John Street, an elder at John MacArthur's Grace Community Church (GCC), shared some controversial views on a marriage between Chrsitian women and unbelieving husbands in a series of lectures from 2012. The chair of the graduate program of biblical counseling at The Master's University and Seminary (TMUS), Street believes that Christian women should endure abuse from their unbelieving husbands just as missionaries face persecution.
According to the Roys Report, Street shared these views in a 10-year old lecture that was posted online by TMUS. The series of lectures from 2012 was about "advanced biblical counseling." In the lectures, Street said that the "abused victim is the key player in reaching and changing the abuser." He believes that Christian women must endure the same struggles as missionaries who risk their life to share the Gospel. Street also criticized secular and "integrationist counseling," which puts together psychology and biblical principles to focus on physical safety of abused individuals.

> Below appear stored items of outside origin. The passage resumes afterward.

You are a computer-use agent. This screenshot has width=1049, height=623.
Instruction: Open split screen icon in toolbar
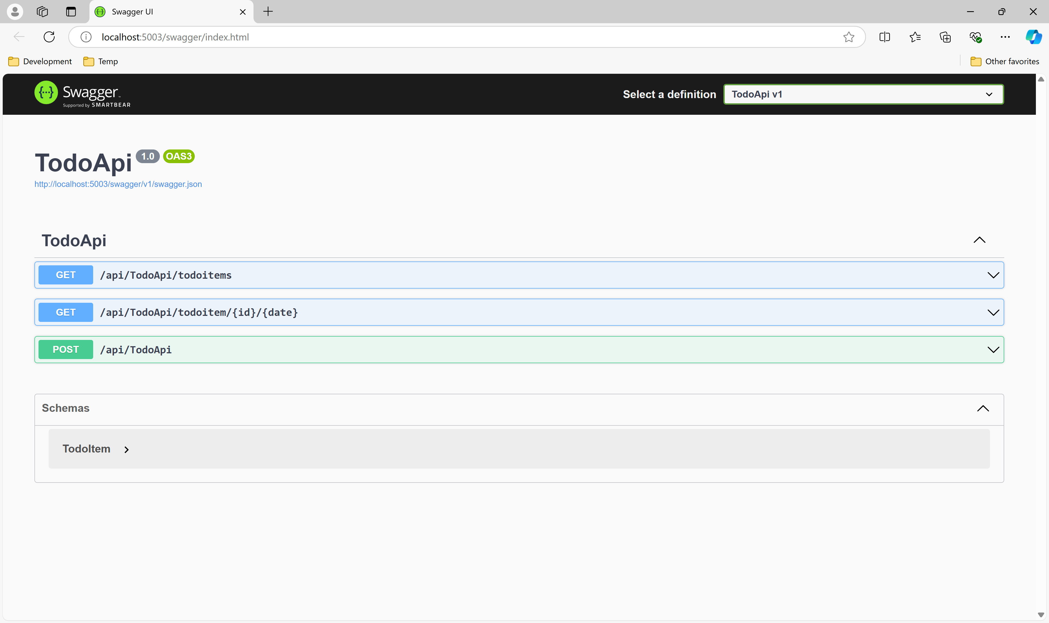(885, 37)

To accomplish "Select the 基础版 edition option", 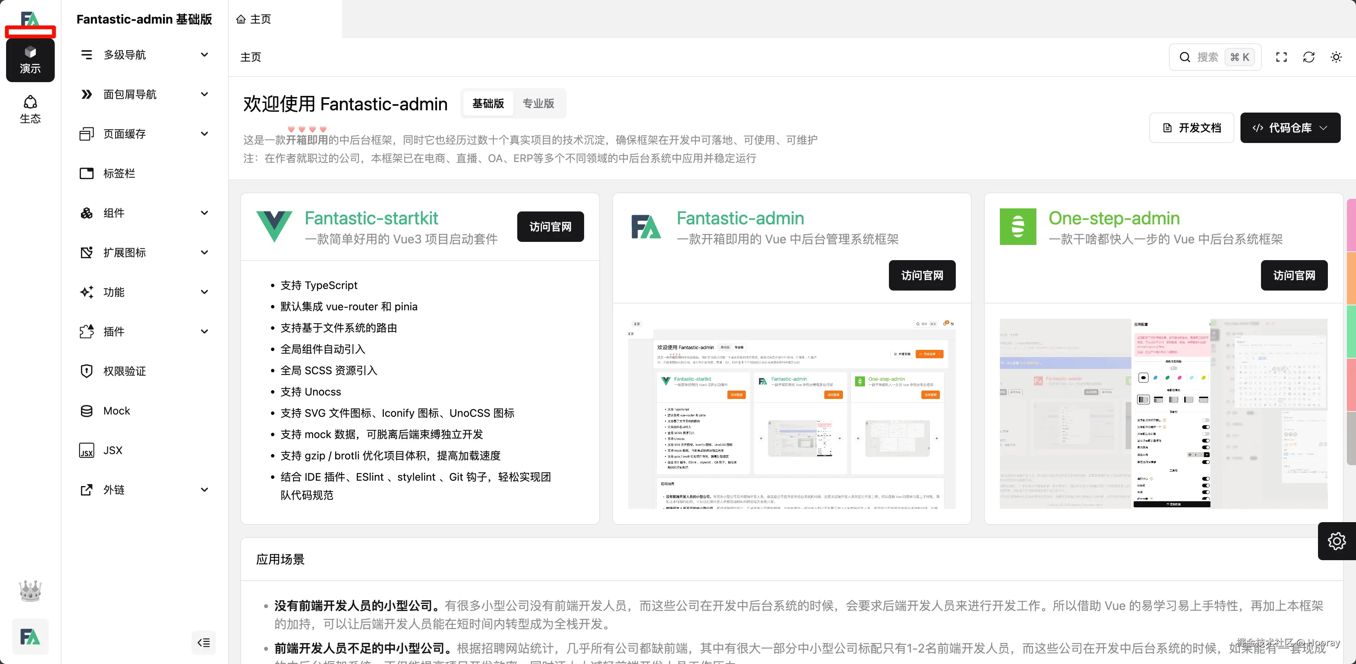I will (488, 104).
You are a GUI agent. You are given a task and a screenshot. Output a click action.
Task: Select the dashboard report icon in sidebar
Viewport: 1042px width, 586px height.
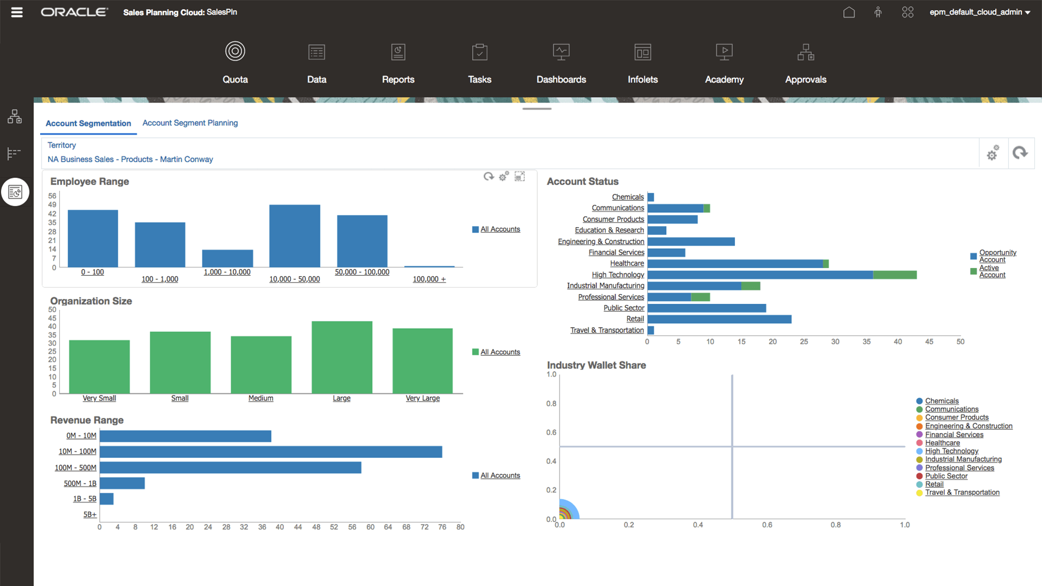click(x=15, y=192)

"If saving the body is the ultimate goal in counseling, to be consistent, we would have to make that the ultimate goal of Christians across the board," Street said in a 10 year old lecture. "So that would mean, a lot of our missionaries who are in locations around the world, where they are under bodily threat, we're going to have to pull them home and put them in a protective situation because husbands, wives, children are under bodily threat."
Street challenged, "What does that say about Christians in countries like China where the church is openly abused and physically harmed?"
Instead of ultimately trying to prevent harm, Street urges to face it instead because the goal of biblical counseling "is to seek to glorify God in order to win the abuser over to righteousness" and "to be God's kind of person, even in the midst of your trial."
In another lecture, Street urges Christian women to stay in marriages despite being abused. He claimed that it is wrong for a Christian wife to separate from her unbelieving husband because of abuse, unless she believes she will be killed. He remarked, "Yes, if her goal and purpose is to just simply get out of the trouble, I think it's wrong."
Instead, Street said that a Christian woman's purpose must "first to please God. and "to win their spouse over to righteousness," which sometimes involves "hardship" and "abuse." His comments are especially relevant after the Grace Community Church elder shamed and excommunicated Eileen Gray for condemning her child-abusing husband, David out of their home.
Diane Langberg, a psychologist and leading trauma expert, opposed Street's views, arguing that his teachings "[do] not look like Jesus Christ." She argued that Jesus regularly focused on caring for the vulnerable and "did all sorts of things to protect them and welcome them."
According to the National Coalition Against Domestic Violence (NCADV), 1 in 3 women and 1 in 4 men have experienced some form of physical violence at the hands of their intimate partners. Meanwhile, 1 in 7 women and 1 in 25 men have been injured by an intimate partner. This has even become worse during the COVID pandemic.
UAB News reported that as per the American Journal of Emergency Medicine, domestic violence cases increased by up to 25% to 33% globally in 2020. In the U.S. alone, nearly 20 people per minute are physically abused by an intimate partner. Intimate partner violence accounts for 15% of violent crime in America.